The present paper insists on the view that since entrepreneurial activity depends on the decision that people make, then the attributes of the decision makers should influence the entrepreneurial process. Although researchers have analyzed and criticized much of the existing empirical research on the role of human motivation in entrepreneurship [79, 80], we believe that the development of an entrepreneurship theory requires consideration of the motivations of people making entrepreneurial decisions. So, it is clear that different factors affect entrepreneurs in making up their decision to start new businesses. They are graphically illustrated below:

So, we identify three types of different factors which help people to develop their ideas and start a business (Fig. 3).
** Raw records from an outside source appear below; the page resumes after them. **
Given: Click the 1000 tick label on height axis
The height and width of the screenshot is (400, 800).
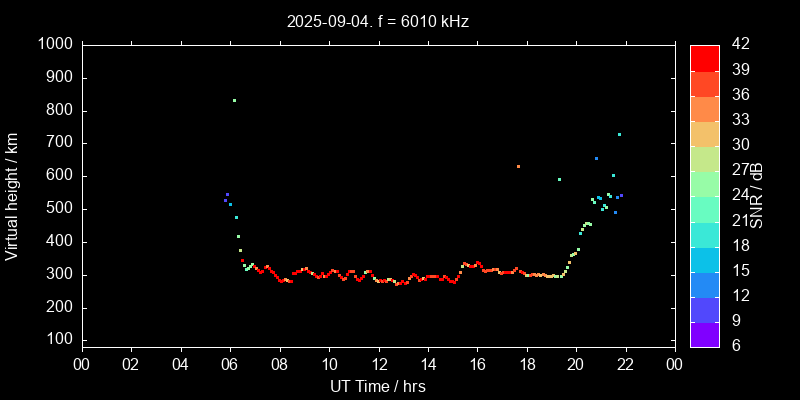Looking at the screenshot, I should pyautogui.click(x=54, y=45).
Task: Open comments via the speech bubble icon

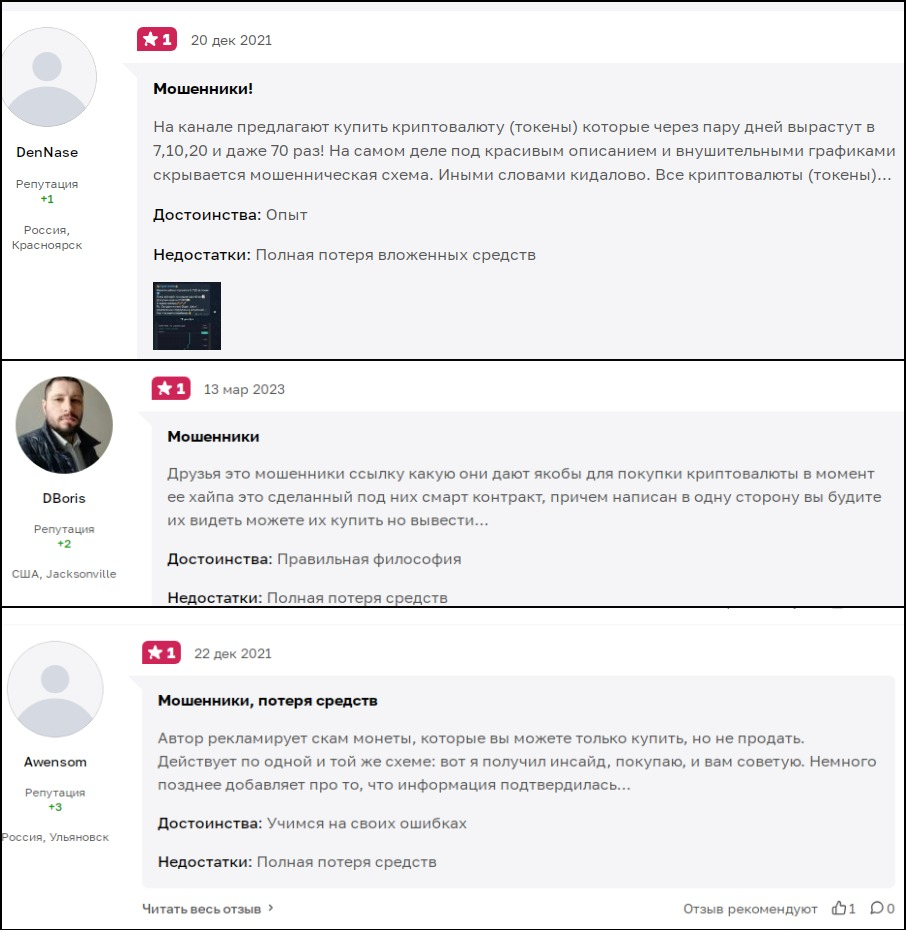Action: point(876,909)
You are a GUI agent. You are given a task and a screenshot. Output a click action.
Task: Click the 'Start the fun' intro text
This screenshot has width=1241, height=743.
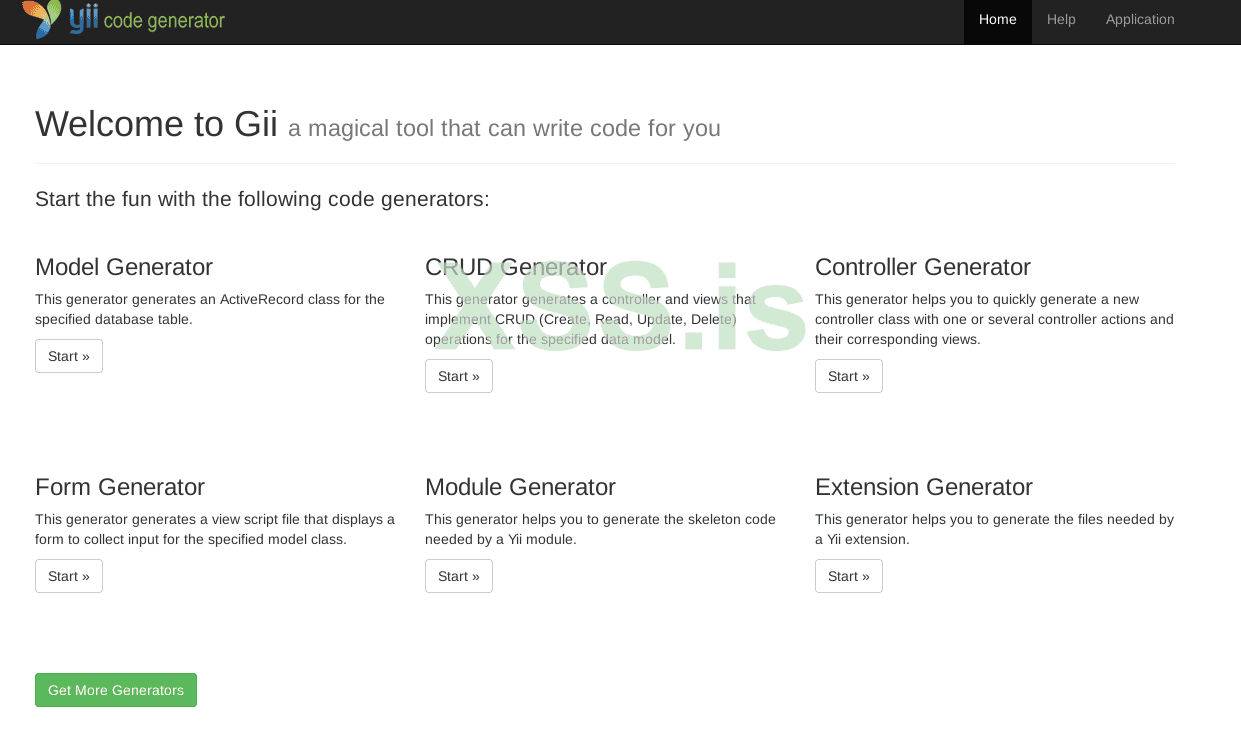pyautogui.click(x=262, y=199)
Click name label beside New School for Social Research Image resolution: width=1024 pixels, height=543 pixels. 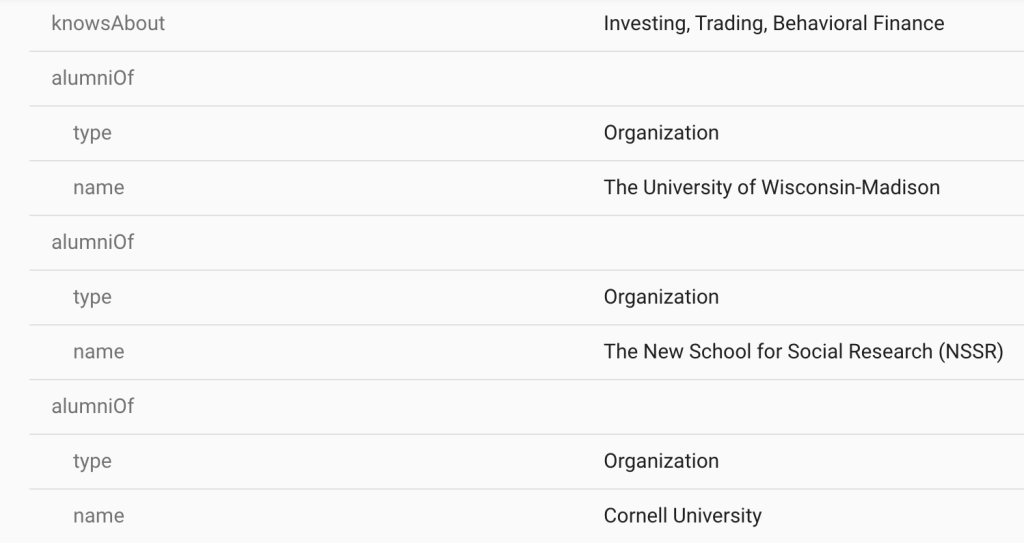98,351
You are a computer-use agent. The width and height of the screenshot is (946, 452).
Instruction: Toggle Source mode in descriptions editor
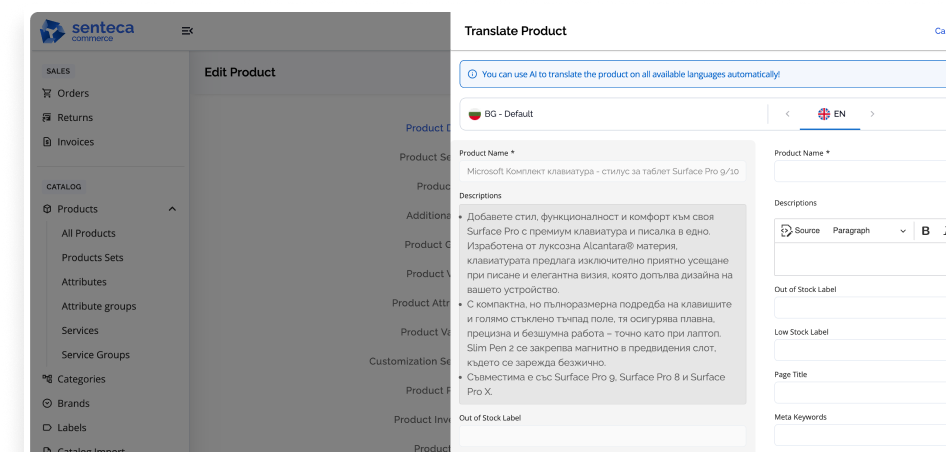pos(800,230)
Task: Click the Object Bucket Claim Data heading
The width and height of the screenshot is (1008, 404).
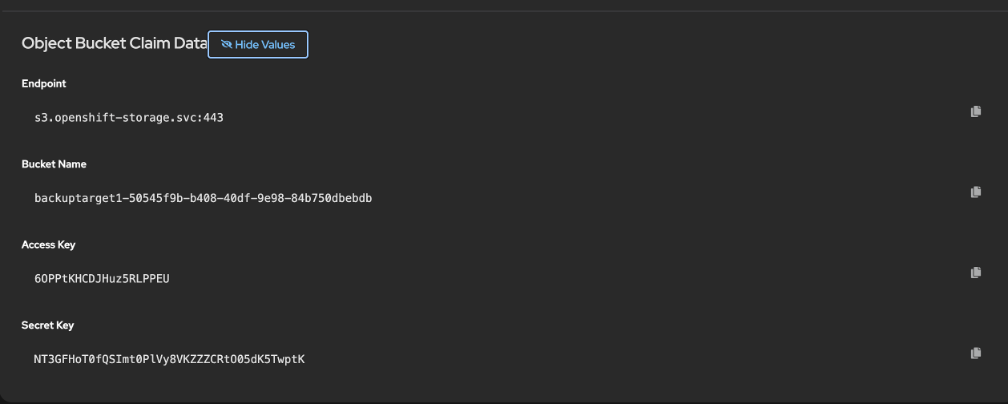Action: click(114, 44)
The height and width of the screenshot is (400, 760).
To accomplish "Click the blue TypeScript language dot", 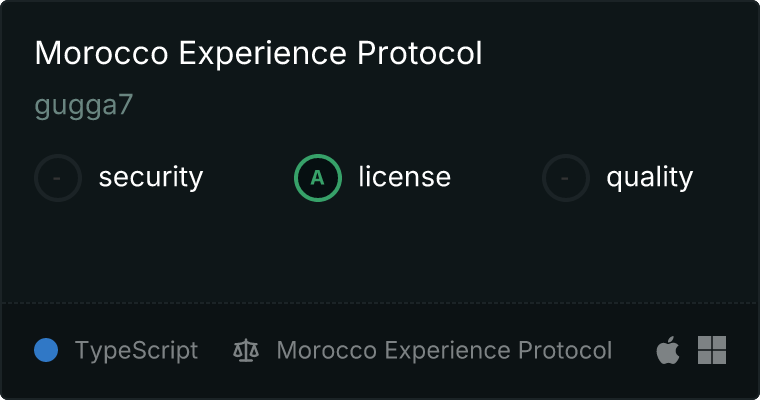I will pyautogui.click(x=46, y=350).
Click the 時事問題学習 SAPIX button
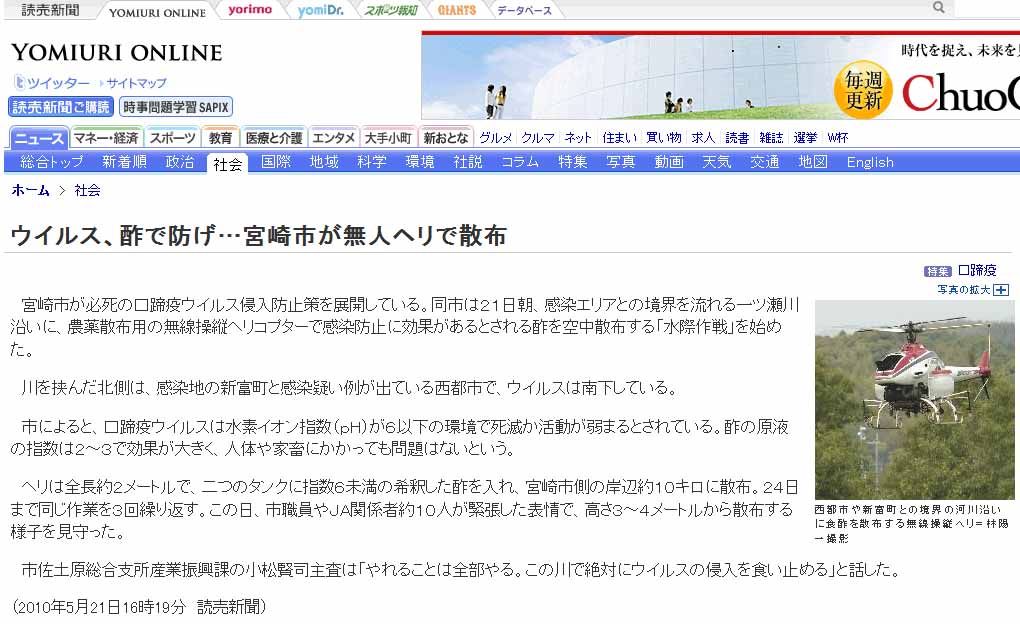Screen dimensions: 1020x624 tap(176, 107)
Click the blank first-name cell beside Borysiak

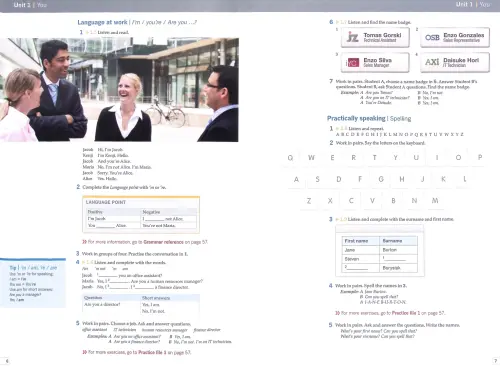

Type 1 factors (acquired factors) include different skills, previous experience, and educational achievements that they have obtained over the years, i.e., knowledge-based considerations. Their importance is also identified and stressed by many researchers in the past, and there has been evidence that these factors outweigh opportunism-related ones [81]. This implies that knowledge-based factors should be taken into account in any future study on current organizational innovations and trends which determine new management practices. Type 2 factors (behavioral factors) concern the human motivations that psychologists have shown to influence many aspects of human behavior such as desire for independence and locus of control. Type 3 factors (direct/indirect environment related factors) include all motives and incentives stemming from the environment, which surrounds individuals; these are accessibility to capital, economic environment (i.e., level of economic activity), and social environment such as family, gender, or other direct social influence. After all, as the sociologists agree, motivated entrepreneurs are important to the entrepreneurial process.

Fig. 3
figure 3

Conceptual model of factors affecting entrepreneurial process and business formation

The present research adds a descriptive view and contributes to the understanding of the entrepreneurial process, showing the significant of knowledge in shaping up entrepreneurs' will and ideas. In that sense, it supports the knowledge-based view for business start-ups despite the weaknesses it bears in terms of the sample size.